Exercise prompt -
The data below must be repeated exactly. Leave nothing out.

Exercise material -

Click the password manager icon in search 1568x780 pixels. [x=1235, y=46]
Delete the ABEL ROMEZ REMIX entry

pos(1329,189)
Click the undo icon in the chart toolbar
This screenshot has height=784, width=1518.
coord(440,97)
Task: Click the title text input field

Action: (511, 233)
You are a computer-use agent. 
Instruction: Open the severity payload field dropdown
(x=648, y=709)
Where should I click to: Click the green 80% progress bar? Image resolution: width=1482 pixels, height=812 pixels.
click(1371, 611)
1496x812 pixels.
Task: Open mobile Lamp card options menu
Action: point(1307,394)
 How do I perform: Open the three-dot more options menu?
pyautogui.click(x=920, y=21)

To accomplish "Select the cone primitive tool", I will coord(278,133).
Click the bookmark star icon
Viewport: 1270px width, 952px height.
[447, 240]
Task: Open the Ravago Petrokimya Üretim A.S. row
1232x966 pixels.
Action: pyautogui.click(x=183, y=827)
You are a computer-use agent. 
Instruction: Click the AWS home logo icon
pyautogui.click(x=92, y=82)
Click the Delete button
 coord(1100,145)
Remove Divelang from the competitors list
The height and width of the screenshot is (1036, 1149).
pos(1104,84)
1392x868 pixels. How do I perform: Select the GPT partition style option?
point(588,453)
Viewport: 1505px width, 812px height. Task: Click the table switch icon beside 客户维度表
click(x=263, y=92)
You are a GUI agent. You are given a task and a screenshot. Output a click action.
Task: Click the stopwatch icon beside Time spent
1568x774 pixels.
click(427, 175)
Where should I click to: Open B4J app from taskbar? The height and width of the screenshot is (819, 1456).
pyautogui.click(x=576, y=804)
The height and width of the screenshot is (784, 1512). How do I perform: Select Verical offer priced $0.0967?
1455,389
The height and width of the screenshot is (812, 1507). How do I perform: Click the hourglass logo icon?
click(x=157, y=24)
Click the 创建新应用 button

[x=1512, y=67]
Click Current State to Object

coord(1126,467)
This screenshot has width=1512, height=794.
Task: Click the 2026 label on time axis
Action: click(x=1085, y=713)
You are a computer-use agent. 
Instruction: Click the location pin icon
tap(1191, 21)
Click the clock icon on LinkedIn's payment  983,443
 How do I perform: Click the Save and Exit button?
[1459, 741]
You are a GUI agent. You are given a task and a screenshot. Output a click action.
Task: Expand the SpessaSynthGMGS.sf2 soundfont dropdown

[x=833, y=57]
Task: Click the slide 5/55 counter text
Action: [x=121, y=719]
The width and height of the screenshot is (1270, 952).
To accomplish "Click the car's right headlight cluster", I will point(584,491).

Written answer -
Click the password manager icon in search 1568x780 pixels. [x=1235, y=46]
Delete the ABEL ROMEZ REMIX entry

pos(1329,189)
Click the undo icon in the chart toolbar
This screenshot has height=784, width=1518.
coord(440,97)
Task: Click the title text input field

Action: (511, 233)
You are a computer-use agent. 
Instruction: Open the severity payload field dropdown
(x=648, y=709)
Where should I click to: Click the green 80% progress bar? Image resolution: width=1482 pixels, height=812 pixels.
click(1371, 611)
1496x812 pixels.
Task: Open mobile Lamp card options menu
Action: point(1307,394)
 How do I perform: Open the three-dot more options menu?
pyautogui.click(x=920, y=21)

To accomplish "Select the cone primitive tool", I will coord(278,133).
Click the bookmark star icon
Viewport: 1270px width, 952px height.
[447, 240]
Task: Open the Ravago Petrokimya Üretim A.S. row
1232x966 pixels.
Action: pyautogui.click(x=183, y=827)
You are a computer-use agent. 
Instruction: Click the AWS home logo icon
pyautogui.click(x=92, y=82)
Click the Delete button
 coord(1100,145)
Remove Divelang from the competitors list
The height and width of the screenshot is (1036, 1149).
pos(1104,84)
1392x868 pixels. How do I perform: Select the GPT partition style option?
point(588,453)
Viewport: 1505px width, 812px height. Task: Click the table switch icon beside 客户维度表
click(x=263, y=92)
You are a GUI agent. You are given a task and a screenshot. Output a click action.
Task: Click the stopwatch icon beside Time spent
1568x774 pixels.
click(427, 175)
Where should I click to: Open B4J app from taskbar? The height and width of the screenshot is (819, 1456).
pyautogui.click(x=576, y=804)
The height and width of the screenshot is (784, 1512). How do I perform: Select Verical offer priced $0.0967?
1455,389
The height and width of the screenshot is (812, 1507). How do I perform: Click the hourglass logo icon?
click(x=157, y=24)
Click the 创建新应用 button

[x=1512, y=67]
Click Current State to Object

coord(1126,467)
This screenshot has width=1512, height=794.
Task: Click the 2026 label on time axis
Action: click(x=1085, y=713)
You are a computer-use agent. 
Instruction: Click the location pin icon
tap(1191, 21)
Click the clock icon on LinkedIn's payment  983,443
 How do I perform: Click the Save and Exit button?
[1459, 741]
You are a GUI agent. You are given a task and a screenshot. Output a click action.
Task: Expand the SpessaSynthGMGS.sf2 soundfont dropdown

[x=833, y=57]
Task: Click the slide 5/55 counter text
Action: [x=121, y=719]
The width and height of the screenshot is (1270, 952).
To accomplish "Click the car's right headlight cluster", I will point(584,491).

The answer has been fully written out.